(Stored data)
-- -- --

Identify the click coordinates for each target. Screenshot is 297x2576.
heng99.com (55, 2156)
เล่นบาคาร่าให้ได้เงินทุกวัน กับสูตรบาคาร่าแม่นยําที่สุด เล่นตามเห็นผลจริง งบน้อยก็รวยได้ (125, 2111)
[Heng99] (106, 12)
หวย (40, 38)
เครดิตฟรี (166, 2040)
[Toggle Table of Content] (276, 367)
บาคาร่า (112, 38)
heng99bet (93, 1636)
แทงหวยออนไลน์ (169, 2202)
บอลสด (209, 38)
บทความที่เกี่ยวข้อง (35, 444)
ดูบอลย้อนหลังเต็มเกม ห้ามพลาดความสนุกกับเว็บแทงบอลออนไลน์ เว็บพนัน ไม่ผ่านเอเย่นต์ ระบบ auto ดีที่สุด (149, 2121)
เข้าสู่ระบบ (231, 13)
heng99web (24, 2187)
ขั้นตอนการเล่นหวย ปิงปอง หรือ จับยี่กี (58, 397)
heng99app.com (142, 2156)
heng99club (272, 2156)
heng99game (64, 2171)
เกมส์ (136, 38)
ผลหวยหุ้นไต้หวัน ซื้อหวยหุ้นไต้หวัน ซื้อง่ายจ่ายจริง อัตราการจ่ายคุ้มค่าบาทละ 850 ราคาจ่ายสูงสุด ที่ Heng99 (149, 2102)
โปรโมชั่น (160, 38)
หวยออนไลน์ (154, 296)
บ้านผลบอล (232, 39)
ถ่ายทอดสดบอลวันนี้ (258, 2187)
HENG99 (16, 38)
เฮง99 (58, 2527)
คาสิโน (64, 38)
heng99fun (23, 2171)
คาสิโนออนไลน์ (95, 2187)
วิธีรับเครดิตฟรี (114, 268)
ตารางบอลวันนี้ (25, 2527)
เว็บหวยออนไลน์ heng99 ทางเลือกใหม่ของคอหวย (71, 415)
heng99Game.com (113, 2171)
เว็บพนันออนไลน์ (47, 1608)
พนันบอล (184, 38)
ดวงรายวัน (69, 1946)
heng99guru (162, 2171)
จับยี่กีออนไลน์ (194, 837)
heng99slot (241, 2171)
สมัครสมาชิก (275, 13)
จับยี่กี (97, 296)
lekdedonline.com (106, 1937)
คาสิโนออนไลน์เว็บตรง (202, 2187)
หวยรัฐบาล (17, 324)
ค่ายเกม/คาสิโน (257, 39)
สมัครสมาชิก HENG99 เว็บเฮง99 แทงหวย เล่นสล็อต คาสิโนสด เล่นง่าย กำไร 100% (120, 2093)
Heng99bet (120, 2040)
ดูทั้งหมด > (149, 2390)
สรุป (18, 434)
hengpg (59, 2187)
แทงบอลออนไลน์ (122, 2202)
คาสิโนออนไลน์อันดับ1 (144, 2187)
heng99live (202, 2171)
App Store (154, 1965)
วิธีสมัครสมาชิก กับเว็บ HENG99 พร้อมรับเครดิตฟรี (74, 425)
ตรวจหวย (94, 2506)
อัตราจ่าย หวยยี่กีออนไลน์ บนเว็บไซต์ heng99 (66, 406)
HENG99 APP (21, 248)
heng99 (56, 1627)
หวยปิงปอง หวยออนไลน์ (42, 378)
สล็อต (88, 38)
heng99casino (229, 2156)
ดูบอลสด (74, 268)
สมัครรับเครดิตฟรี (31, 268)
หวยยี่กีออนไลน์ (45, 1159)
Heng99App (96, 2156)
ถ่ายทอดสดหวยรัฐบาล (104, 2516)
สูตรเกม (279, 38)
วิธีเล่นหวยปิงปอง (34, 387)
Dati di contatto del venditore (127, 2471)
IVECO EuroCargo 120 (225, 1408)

-- -- --

Your goal: Every line above in which the word "โนออนไลน" occurs needs to be copied.

Exercise result:
คาสิโนออนไลน์ (95, 2187)
คาสิโนออนไลน์เว็บตรง (202, 2187)
คาสิโนออนไลน์อันดับ1 (144, 2187)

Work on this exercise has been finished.